#### [TESTO DI LETTURA]
▼

E, ancora, sempre sul filo delle provocazioni, ci si confronta su come comportarsi di fronte a chi non ha incontrato il Signore. Il suggerimento è chiarissimo: «Quando abbiamo davvero incontrato un persona, magari nell’innamoramento, si vede dal “portamento” e cambia il comportamento. La strategia giusta è far trasparire nel nostro portamento l’amore per Gesù. Se il Signore è vicino si vede. Si dovrebbe andare incontro a ogni nostro simile come se fosse buon terreno edificabile dove costruire persone e cose. Ci vuole tempo, fatica, occorre sopportare la resistenza delle cose, l’indisponibilità delle persone, l’inverno delle relazioni, ma spesso, sotto tanti strati di sabbia inaffidabile, troviamo la roccia, il terreno su cui edificare. Agli occhi di Dio ciascuno di noi è la perla più preziosa, quella che vale tutti i prezzi, compreso il sacrificio del suo unico Figlio. Come il Signore intuisce il diamante nascosto anche nel miscuglio argilloso che sporca soltanto le mani, così dovremmo fare noi».

Nella testimonianza di Michela Vaninetti – referente per Como del gruppo “Giovani e Riconciliazione”, le “Vele”, nato dall’esperienza della Gmg 2000 e oggi presente in molte diocesi -, la riflessione si sposta sul senso del perdono, su cui ritorna, dopo un’ultima domanda dei giovani, Pagazzi. Il tema è quello delle relazioni accostato al sacramento della Riconciliazione: «Quando Dio perdona, dimentica, e quando esco dalla Confessione, non sono un “perdonato”, ma un innocente. Non dobbiamo avere vergogna di chiedere perdono a Dio. Cerchiamo di non avere una memoria ossessiva del male che abbiamo ricevuto o dei nostri peccati, perché un simile tipo di memoria toglie la stima di noi stessi e produce altro peccato».

▲

#### [CONSEGNA]
Rispondi a queste domande in base al testo di lettura:
(a) Che cosa troviamo spesso sotto tanti strati di sabbia inaffidabile?
(b) Da quale esperienza è nato il gruppo "Giovani e Riconciliazione"?
(c) Che cosa toglie una memoria ossessiva del male ricevuto o dei nostri peccati?

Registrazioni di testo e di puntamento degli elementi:

▼

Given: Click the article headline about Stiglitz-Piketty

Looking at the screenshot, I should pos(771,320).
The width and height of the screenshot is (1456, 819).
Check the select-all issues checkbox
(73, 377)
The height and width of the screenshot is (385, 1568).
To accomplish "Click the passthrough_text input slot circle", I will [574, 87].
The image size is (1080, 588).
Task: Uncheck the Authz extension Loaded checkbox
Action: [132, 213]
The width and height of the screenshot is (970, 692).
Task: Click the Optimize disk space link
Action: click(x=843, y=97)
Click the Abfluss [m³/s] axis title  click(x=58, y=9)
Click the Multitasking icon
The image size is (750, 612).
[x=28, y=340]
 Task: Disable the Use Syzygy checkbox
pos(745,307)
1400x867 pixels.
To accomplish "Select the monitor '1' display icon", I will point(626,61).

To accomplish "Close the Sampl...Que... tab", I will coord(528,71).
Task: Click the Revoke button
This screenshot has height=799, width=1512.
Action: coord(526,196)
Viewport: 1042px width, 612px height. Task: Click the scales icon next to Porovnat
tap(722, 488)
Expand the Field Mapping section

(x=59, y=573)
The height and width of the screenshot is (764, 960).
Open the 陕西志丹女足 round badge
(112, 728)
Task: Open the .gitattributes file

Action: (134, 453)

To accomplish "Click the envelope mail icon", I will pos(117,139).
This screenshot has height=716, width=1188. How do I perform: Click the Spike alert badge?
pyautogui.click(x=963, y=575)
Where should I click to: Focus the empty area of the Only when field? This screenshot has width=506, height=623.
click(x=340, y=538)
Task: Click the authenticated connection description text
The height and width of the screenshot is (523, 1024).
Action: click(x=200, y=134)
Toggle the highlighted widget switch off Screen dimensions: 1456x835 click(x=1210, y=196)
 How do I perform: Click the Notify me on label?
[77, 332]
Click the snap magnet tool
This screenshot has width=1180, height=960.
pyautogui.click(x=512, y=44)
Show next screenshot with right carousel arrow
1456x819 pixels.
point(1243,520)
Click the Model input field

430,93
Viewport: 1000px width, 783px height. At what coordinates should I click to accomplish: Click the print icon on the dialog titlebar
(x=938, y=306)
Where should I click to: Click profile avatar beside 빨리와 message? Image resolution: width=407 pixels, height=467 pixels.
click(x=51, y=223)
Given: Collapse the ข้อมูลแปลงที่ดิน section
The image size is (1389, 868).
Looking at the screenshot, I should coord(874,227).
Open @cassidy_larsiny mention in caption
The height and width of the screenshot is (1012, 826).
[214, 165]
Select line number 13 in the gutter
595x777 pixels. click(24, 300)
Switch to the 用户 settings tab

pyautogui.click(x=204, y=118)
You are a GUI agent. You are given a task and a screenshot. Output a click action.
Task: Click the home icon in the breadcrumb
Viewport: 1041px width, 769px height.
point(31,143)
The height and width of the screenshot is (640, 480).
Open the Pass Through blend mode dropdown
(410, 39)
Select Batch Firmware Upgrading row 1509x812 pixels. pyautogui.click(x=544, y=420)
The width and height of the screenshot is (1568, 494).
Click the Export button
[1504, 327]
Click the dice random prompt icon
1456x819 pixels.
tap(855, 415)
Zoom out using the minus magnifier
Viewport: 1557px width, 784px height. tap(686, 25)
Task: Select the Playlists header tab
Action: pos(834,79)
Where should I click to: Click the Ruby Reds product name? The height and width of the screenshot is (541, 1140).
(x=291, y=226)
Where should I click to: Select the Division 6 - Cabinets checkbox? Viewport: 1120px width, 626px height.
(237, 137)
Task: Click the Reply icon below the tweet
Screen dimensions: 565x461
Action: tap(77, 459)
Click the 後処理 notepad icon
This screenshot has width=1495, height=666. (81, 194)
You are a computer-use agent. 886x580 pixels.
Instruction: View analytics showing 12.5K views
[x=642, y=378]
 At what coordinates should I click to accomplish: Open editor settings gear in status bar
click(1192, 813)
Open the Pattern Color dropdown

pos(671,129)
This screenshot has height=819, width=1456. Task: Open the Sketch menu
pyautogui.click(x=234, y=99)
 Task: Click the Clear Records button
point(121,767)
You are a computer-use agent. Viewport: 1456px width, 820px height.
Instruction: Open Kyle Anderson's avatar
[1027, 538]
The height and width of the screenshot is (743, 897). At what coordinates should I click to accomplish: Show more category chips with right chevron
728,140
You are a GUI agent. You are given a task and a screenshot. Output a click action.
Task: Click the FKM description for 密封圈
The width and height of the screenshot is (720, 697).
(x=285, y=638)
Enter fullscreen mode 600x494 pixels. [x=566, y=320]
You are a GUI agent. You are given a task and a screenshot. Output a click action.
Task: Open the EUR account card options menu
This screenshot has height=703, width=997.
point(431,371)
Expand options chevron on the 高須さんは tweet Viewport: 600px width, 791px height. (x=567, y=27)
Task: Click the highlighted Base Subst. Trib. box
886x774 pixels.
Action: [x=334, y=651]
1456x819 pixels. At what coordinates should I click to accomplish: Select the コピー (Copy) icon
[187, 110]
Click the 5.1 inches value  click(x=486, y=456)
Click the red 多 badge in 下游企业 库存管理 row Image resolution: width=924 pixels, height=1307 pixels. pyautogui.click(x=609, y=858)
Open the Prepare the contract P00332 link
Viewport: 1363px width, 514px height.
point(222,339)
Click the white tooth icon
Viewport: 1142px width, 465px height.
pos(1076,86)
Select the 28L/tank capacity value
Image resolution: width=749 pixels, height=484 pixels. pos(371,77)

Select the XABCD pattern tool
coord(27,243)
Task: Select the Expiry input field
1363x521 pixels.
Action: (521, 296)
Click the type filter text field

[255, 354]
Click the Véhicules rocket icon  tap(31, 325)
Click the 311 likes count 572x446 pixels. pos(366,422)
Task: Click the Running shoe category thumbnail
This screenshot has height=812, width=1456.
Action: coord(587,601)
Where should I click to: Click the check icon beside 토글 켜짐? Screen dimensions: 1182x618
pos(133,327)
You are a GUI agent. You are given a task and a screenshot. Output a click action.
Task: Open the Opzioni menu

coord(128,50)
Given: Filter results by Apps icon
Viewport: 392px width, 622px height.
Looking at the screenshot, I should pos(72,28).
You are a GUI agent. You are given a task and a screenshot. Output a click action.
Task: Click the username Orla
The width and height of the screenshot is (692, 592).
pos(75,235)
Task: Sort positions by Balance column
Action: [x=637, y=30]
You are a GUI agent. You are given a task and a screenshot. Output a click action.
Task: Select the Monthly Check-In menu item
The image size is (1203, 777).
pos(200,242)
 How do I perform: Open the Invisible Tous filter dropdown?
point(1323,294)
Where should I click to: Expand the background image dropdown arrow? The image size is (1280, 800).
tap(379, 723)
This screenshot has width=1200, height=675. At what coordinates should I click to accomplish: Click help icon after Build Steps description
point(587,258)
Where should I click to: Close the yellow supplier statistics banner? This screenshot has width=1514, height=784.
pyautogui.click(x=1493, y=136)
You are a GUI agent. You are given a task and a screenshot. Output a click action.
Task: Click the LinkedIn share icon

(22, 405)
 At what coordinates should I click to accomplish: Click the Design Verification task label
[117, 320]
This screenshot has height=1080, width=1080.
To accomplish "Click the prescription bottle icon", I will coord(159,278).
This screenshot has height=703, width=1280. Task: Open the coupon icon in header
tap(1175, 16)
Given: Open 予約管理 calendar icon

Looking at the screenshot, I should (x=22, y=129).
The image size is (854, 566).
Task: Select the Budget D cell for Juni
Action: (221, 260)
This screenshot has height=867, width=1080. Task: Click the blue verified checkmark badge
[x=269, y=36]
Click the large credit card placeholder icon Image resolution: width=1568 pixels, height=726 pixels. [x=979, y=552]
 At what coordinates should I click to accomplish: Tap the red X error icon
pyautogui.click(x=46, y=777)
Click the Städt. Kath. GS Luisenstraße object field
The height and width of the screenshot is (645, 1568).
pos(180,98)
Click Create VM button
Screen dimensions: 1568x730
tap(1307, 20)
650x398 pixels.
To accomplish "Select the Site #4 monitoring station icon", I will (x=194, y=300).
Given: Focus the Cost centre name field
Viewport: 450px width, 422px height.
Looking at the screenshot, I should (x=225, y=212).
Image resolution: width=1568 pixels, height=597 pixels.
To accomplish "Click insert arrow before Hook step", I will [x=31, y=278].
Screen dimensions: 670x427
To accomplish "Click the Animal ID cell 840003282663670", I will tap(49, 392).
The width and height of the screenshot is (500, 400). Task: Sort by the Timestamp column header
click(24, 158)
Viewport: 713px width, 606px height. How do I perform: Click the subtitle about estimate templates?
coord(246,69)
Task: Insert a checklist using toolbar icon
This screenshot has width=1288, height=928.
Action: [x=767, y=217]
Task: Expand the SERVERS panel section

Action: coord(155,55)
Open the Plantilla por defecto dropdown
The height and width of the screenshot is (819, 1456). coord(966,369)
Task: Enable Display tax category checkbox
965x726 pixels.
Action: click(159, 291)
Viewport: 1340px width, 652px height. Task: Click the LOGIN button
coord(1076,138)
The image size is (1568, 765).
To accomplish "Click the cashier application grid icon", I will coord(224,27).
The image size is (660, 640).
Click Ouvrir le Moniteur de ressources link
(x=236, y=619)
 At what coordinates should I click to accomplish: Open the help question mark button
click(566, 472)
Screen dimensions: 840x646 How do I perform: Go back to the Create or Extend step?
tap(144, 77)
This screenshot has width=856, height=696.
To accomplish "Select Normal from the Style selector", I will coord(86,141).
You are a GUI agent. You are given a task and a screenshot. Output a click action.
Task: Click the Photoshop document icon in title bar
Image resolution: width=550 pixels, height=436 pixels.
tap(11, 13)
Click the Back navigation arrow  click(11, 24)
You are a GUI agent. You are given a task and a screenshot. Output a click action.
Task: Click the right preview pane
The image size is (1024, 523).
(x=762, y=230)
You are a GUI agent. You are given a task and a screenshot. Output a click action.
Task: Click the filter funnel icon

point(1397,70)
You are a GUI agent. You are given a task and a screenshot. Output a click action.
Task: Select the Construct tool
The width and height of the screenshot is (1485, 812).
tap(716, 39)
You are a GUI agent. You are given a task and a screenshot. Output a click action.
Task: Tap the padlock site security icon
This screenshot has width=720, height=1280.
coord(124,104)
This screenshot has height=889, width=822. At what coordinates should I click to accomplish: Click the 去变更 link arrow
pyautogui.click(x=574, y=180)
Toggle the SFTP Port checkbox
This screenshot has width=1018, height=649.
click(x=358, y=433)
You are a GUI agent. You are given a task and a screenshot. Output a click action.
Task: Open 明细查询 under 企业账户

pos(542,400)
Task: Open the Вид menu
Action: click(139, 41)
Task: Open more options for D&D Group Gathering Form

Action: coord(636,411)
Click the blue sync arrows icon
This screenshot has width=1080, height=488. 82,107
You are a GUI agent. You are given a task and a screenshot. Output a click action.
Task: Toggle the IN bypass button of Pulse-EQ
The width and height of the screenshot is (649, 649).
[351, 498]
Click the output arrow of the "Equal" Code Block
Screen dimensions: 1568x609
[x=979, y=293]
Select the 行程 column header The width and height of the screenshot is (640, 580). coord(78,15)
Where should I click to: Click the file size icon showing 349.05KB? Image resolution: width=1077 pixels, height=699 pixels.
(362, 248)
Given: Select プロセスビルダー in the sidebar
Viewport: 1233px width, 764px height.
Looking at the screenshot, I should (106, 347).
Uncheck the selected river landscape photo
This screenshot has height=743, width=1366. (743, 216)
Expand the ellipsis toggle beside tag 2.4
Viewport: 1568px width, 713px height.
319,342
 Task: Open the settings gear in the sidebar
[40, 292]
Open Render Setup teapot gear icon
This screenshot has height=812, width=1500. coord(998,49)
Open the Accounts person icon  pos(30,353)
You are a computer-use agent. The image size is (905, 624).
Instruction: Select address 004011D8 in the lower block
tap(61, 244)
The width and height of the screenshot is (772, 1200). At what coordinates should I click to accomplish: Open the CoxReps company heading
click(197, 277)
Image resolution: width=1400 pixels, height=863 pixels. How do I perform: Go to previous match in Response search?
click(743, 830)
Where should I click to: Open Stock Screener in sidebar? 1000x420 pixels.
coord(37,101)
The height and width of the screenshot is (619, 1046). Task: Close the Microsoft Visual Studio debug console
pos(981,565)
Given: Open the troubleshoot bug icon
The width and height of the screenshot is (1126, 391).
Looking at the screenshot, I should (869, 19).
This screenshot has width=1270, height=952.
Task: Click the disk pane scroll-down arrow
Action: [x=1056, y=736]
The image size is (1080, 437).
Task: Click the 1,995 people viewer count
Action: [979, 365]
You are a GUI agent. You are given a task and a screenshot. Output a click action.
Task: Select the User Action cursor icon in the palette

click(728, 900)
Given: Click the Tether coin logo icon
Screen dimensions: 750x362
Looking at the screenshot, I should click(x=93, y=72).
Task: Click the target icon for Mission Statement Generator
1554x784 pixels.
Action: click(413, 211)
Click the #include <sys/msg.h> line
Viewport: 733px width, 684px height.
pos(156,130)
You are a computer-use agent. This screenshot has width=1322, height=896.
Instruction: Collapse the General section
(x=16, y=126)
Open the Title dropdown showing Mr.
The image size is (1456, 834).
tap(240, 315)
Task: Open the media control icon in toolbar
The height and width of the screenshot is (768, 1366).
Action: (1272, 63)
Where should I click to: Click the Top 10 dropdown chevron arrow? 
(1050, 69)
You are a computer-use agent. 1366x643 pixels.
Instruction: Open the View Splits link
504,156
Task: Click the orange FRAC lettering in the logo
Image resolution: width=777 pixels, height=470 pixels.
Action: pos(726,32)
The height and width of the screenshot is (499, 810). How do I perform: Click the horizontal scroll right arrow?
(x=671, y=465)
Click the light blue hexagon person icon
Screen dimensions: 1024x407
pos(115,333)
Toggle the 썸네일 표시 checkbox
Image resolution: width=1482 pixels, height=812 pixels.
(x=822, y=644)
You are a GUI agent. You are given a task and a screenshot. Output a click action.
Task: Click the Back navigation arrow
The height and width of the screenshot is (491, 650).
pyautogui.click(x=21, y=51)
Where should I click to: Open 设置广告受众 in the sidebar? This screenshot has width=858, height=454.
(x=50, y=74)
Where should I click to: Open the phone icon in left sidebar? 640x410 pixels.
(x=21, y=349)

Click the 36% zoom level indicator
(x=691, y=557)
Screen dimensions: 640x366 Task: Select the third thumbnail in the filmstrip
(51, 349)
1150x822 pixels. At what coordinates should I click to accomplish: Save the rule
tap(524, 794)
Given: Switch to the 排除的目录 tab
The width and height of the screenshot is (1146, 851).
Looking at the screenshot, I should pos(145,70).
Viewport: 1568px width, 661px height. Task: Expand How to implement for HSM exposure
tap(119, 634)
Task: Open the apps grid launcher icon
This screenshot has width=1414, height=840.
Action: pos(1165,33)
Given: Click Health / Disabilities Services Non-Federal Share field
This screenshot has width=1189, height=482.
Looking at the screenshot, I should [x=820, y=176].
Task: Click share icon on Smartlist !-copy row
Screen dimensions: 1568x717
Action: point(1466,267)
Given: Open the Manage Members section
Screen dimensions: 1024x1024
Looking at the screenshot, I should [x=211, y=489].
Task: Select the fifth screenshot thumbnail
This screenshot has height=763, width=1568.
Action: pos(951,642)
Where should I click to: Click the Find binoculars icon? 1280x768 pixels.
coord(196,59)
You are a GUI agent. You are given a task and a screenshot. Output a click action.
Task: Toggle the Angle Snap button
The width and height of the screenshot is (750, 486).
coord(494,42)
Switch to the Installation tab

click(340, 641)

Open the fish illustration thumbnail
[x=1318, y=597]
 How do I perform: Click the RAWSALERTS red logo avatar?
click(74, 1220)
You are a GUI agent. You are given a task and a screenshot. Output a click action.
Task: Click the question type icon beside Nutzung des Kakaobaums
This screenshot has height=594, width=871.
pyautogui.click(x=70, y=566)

▲

#### [SOLUZIONE]
(a) Sotto tanti strati di sabbia inaffidabile troviamo spesso la roccia, il terreno su cui edificare.
(b) Il gruppo "Giovani e Riconciliazione" è nato dall'esperienza della Gmg 2000.
(c) Una memoria ossessiva di questo tipo toglie la stima di noi stessi e produce altro peccato.